I woke up one wintery October morning having had a largely successful, but particularly stressful, working week. This morning was a little different. I could feel my feet and legs, but some parts had pins and needles, others numbness. After having a mild panic for a few moments, I put this down to a potential infection and continued with my day.

Having convinced me to go to a doctor to check this out, my husband joined me for what would be an appointment with a locum who was both dismissive and patronising, and who left me with the words "I can't find anything wrong with you; this is very subjective." She then proceeded to give a dismissive laugh and suggest I see a neurologist in a few months.

I will not bore you with the details but after further wranglings, I decided to go to a private doctor (please don't judge me!), where I was prodded and poked via various tests. Just before Christmas 2008, I was given a firm diagnosis.

The MRI evidence suggested it was clearly Relapsing-Remitting Multiple Sclerosis, based on the numerous lesions all over my brain and, in particular, my spine. There would be no second opinion; I was having a relapse.

Unbeknownst to me, a few years before, I'd suffered my first relapse having gone blind for six weeks. However, while a lot of people have Optic Neuritis, not all go on to receive this diagnosis, so after having been discharged in 2005, I didn't give it much further thought. MS is much like a jigsaw puzzle. Often, doctors need a number of pieces to give you a firm diagnosis. MS had been presented to me as a possibility but like with most things, when you're discharged as an outpatient, you don't think it's going to happen to you. Like some things, sods law says it will.

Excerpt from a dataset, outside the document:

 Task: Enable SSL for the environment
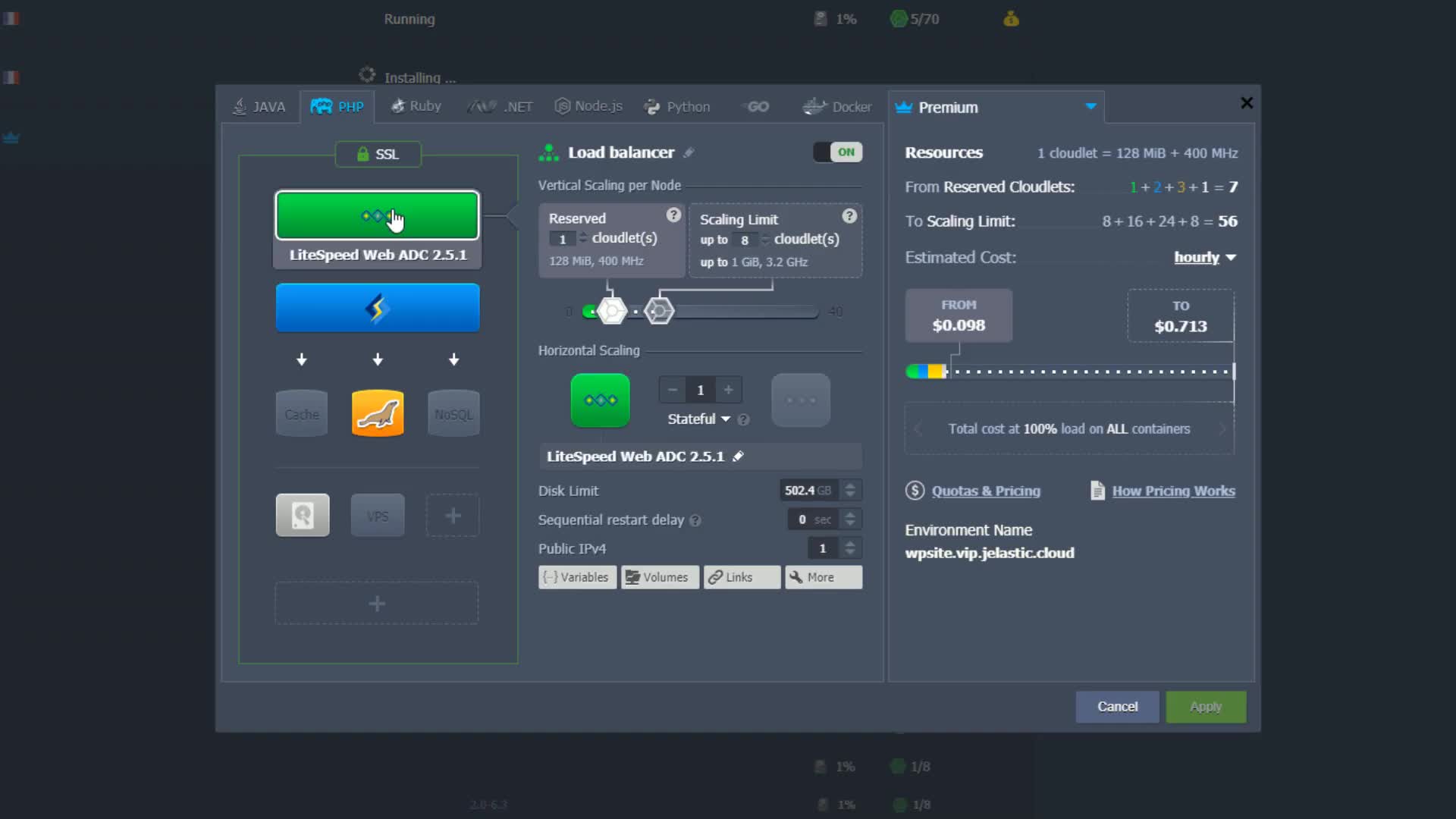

So here I was, the same person but with new, life-changing information. I had a mini-meltdown in the car park, but  managed to get through a call with my parents and another with my manager, taking the next two days off work to research the hell out of my MS. It was my way of feeling like I was back in control.

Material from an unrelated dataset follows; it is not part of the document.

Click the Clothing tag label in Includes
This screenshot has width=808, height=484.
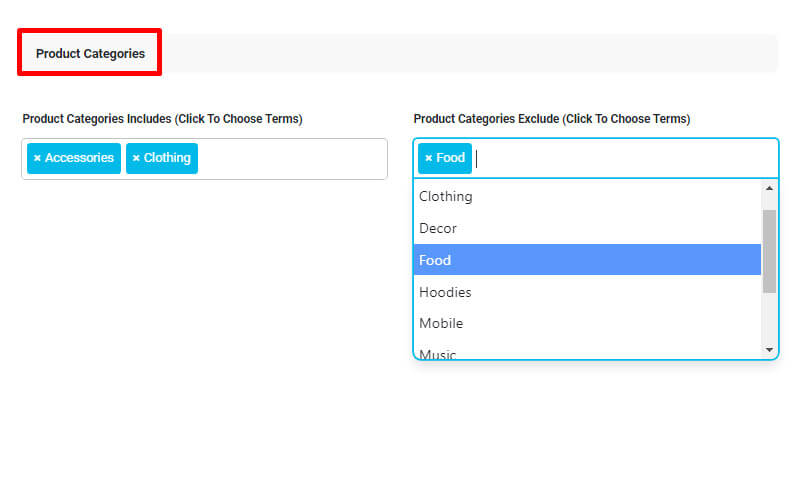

I've since spoken to lots of people who have gone through diagnosis, and their approaches are almost always different. Some MSers are very nonchalant about the situation, others can't even speak about it. What is common is that there is almost always a sense of loss.

In the coming weeks, months and years, I went through all of the stages of grief, from denial, bargaining, anger and depression, as I took in the fact that I had MS. There was also oddly a sense of relief, finally knowing after years of wondering.

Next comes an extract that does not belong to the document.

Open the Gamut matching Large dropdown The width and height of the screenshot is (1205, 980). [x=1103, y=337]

Elisabeth Kubler-Ross was a psychiatrist who wrote a ground-breaking book, 'On Death and Dying,' outlining five stages of grief. Since then, this has become a change model to help people through periods of transition, like restructure and diagnosis. This was invaluable to me in later years when I realised that what I had gone through was utterly normal. For a long time, I kept my MS quiet, even keeping it from my close friends, as I dealt with it gradually.

A realisation I have had is that I do not accept my diagnosis, although technically that's not true as it's a fact, just like my date of birth or which school I attended. What I mean is that whilst I acknowledge its presence, I see it as a bully, something that exerts its strength and influence upon me. Sometimes, I concede and my bully wins, but only because I know most of the time I will fight it in my own way. I'll keep being the best I can be and I'll keep trying to confound it! Whatever is in my control I will embrace, whatever is out of my control, I will learn to let go.

If you're reading this and have been recently diagnosed, this is not a death sentence. You will have to learn to adapt and to fight it in simple ways. Whatever you're going through is completely normal, and you will come out of it in one piece, even if it doesn't feel like that right now. You will have your up days and down days but you will continue to be extraordinary in your own, unique way.